Le pm ousmane sonko présente un état des lieux des infrastructures en suspens
Le Premier ministre Ousmane Sonko a présenté, lors d’un conseil interministériel, un état des lieux inédit de 245 actifs et projets d’infrastructures au Sénégal, dont certains sont en état de dormance ou à l’arrêt.

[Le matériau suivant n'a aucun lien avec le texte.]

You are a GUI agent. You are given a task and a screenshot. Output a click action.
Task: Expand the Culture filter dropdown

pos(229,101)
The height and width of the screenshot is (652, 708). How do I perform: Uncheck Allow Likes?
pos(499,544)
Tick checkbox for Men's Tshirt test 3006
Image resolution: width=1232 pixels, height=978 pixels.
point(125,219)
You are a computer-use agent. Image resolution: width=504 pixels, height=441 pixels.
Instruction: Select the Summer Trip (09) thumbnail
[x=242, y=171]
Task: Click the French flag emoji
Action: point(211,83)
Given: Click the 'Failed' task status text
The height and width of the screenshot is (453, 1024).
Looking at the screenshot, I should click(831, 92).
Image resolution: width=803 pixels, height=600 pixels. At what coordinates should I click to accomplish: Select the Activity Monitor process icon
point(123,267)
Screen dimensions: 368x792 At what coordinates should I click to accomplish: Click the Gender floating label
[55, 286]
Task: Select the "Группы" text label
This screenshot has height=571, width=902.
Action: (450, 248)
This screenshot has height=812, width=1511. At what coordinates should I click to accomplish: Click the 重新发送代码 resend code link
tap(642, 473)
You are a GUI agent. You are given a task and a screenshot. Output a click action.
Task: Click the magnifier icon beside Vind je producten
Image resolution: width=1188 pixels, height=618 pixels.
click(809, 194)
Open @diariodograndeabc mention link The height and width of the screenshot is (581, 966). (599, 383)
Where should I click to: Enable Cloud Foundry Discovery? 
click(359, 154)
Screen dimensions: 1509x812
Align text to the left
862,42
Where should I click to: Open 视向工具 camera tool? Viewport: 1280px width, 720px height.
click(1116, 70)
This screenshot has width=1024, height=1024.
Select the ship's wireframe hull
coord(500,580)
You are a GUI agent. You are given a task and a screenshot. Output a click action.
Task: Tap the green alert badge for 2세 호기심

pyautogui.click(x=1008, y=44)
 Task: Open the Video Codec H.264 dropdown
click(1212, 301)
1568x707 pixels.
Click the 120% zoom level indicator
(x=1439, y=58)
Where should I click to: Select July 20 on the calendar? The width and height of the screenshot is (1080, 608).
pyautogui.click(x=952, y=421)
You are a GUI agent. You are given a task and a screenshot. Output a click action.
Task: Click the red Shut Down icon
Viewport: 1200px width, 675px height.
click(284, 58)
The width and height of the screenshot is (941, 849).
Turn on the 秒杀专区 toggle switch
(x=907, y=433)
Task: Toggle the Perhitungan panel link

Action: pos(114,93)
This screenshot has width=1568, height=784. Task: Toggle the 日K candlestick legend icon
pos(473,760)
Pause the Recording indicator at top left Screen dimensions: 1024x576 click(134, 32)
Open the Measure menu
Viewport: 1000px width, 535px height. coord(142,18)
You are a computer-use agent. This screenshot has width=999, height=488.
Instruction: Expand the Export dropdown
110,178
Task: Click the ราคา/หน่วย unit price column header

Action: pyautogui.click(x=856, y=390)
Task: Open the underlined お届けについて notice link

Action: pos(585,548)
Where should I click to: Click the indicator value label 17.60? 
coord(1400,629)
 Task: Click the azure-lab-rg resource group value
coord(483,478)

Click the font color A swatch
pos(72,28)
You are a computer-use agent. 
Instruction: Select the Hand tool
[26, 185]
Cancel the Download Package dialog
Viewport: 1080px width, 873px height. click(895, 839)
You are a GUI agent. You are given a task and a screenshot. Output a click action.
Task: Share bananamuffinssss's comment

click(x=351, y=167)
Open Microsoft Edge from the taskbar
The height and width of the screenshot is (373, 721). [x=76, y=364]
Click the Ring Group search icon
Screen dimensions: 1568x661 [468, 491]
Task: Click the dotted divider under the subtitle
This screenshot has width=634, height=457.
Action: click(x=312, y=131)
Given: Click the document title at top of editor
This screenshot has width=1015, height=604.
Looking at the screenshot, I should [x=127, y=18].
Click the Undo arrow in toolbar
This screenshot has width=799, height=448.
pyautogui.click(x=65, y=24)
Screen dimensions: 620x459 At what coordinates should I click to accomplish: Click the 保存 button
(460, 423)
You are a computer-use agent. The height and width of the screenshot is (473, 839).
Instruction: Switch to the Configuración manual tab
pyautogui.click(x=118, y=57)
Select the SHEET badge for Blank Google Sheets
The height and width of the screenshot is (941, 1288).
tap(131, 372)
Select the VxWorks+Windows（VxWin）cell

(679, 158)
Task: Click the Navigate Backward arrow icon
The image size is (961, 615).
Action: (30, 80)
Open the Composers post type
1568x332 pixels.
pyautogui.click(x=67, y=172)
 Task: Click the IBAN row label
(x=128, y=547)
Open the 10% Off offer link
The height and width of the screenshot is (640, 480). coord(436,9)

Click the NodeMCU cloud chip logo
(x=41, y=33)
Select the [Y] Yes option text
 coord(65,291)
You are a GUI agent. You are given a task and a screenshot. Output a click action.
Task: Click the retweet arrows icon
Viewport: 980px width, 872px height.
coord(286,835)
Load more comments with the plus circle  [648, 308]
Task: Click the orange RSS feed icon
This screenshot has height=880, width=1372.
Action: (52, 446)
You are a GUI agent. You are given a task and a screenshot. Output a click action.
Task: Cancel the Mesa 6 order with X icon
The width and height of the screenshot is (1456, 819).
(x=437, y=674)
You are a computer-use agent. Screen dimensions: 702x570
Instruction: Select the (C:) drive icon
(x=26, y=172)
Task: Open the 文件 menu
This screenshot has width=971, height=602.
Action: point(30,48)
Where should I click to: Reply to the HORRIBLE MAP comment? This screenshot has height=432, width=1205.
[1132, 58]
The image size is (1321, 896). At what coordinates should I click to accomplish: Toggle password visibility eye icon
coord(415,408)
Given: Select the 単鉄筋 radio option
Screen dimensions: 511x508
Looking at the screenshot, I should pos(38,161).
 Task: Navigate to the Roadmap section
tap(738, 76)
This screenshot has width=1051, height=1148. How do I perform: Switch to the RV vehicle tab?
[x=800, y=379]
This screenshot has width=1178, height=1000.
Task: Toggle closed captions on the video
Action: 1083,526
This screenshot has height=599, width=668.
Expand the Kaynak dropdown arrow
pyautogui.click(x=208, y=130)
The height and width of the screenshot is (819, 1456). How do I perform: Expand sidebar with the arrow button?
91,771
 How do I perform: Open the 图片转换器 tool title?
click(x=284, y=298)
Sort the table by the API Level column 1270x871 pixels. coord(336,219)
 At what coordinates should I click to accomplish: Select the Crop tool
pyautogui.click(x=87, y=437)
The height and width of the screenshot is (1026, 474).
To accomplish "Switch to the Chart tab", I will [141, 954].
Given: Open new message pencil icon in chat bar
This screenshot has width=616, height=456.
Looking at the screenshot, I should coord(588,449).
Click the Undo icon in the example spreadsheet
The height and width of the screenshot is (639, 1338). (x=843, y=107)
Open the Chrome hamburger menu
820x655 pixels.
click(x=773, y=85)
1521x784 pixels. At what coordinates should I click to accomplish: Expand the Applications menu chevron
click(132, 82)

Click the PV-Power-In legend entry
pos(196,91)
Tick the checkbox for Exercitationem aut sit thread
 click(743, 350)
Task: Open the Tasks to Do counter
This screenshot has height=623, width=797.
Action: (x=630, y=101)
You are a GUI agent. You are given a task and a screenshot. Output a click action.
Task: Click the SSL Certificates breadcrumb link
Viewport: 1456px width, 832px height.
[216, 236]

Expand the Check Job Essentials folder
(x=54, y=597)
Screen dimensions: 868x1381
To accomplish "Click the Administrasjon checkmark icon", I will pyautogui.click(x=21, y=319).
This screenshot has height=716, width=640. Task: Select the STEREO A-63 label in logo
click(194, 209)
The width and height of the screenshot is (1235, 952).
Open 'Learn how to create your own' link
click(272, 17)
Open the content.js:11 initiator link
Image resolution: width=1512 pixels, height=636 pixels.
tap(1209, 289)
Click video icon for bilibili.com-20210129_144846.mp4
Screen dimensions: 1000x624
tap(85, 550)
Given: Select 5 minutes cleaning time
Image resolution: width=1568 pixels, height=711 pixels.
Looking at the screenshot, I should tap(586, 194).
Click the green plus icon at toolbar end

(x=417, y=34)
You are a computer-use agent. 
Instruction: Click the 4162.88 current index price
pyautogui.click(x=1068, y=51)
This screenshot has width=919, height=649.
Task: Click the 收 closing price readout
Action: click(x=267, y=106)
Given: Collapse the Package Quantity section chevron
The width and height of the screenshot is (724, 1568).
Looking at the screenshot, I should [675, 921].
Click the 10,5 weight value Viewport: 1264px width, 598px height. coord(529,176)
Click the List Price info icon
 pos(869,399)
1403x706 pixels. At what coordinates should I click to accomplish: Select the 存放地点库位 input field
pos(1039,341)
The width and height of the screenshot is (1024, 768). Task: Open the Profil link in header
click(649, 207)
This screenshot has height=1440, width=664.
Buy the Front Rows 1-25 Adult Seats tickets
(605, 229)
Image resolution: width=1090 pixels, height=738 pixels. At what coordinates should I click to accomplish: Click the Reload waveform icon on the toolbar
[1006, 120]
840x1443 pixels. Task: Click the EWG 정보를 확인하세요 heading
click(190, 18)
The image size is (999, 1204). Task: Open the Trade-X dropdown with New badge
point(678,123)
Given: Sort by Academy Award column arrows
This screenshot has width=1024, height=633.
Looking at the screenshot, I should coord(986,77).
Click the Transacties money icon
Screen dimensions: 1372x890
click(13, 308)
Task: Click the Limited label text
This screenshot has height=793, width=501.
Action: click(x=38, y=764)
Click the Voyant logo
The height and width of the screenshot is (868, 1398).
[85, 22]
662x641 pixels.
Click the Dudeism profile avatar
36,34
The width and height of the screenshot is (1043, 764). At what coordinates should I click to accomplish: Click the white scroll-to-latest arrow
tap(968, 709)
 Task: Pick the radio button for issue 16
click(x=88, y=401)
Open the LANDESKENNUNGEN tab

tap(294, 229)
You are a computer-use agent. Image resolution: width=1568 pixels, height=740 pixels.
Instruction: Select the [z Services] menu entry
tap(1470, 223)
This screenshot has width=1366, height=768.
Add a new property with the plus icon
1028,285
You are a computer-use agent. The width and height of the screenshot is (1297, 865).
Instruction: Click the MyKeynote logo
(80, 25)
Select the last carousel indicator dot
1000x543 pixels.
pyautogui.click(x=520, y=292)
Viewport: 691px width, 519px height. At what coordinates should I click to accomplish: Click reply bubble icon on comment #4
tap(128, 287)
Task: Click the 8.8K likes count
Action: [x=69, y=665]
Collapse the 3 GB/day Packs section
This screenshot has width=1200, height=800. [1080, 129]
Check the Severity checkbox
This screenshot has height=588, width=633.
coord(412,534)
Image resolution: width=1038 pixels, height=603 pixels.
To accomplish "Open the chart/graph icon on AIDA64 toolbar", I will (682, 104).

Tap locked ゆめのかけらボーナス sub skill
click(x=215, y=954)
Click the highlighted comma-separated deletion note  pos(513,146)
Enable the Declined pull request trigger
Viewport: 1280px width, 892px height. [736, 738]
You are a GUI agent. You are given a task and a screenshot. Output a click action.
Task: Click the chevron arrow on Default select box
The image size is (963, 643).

Ces infrastructures, réparties en quatre catégories, représentent un enjeu majeur pour l’économie nationale, avec des investissements colossaux bloqués.
Cette initiative s’inscrit dans le cadre d’une recommandation du Conseil des ministres d’avril dernier, qui avait demandé aux départements de recenser l’ensemble des projets en cours. « L’exploitation des données collectées a révélé 245 infrastructures réparties en quatre catégories patrimoniales », a expliqué Ousmane Sonko dans un document officiel.
Les quatre catégories d’infrastructures identifiées
- Infrastructures achevées mais non exploitées (30 projets) : 25 de ces projets sont bloqués, représentant un investissement gelé de 279 milliards de francs CFA. Quinze d’entre eux sont considérés comme prioritaires en raison de leur impact financier et des blocages persistants.
- Infrastructures déjà exploitées mais recyclables ou valorisables (23 projets) : Ces actifs, répartis dans huit secteurs et gérés par treize entités, ont une valeur estimée à 1 065 milliards de francs CFA.
- Projets en cours à finaliser (94 projets) : 62 de ces projets sont actuellement bloqués, avec un investissement global de 5 227 milliards de francs CFA. Leur achèvement nécessiterait un financement complémentaire de 973 milliards.
- Patrimoine immobilier et foncier recyclable (97 biens) : 91 de ces biens sont situés dans la région de Dakar, avec une valeur marchande estimée à 132 milliards et un coût de rénovation de 12,1 milliards.
Les causes des blocages : un cocktail de difficultés
Les retards et les interruptions s’expliquent par une multitude de facteurs, dont :
- Problèmes financiers (42 projets) : insuffisance de crédits, non-paiement des échéances ou défaut de paiement, entraînant un arrêt des travaux.
- Blocages techniques (18 projets) : défaillances de coordination entre les acteurs, retards de livraison, défauts de raccordement, ou équipements manquants.
- Obstacles juridiques (14 projets) : conflits, annulations de contrats, ou absence de statut institutionnel formalisé.
- Causes opérationnelles (13 projets) : infrastructures achevées sans modèle d’exploitation ni de gestion, parfois depuis plusieurs années.
Des pertes colossales et des mesures immédiates
Ousmane Sonko a dénoncé « les pertes énormes » engendrées par ces blocages, soulignant l’inconcevable absence de réflexion sur l’exploitation des infrastructures une fois construites. « La roublardise, la négligence et le laxisme sont à l’origine des retards et des défaillances », a-t-il affirmé, exigeant une tolérance zéro pour endiguer cette situation.
Face à ce constat, le Premier ministre a pris deux décisions fortes :
- La création d’un comité dédié à la Primature pour finaliser et approfondir l’inventaire des infrastructures.
- Une demande formelle pour compléter cet inventaire, jugé non exhaustif.
Il a également appelé les services concernés à anticiper les problèmes techniques liés aux raccordements hydrauliques et électriques, afin d’éviter de nouveaux blocages. « Construire une infrastructure sans prévoir son exploitation, c’est partiellement à l’origine des blocages que nous constatons », a-t-il conclu.
Ce bilan met en lumière les défaillances systémiques dans la gestion des infrastructures au Sénégal, avec des répercussions économiques et sociales majeures. Les solutions proposées par Ousmane Sonko visent à redynamiser un secteur clé pour le développement du pays.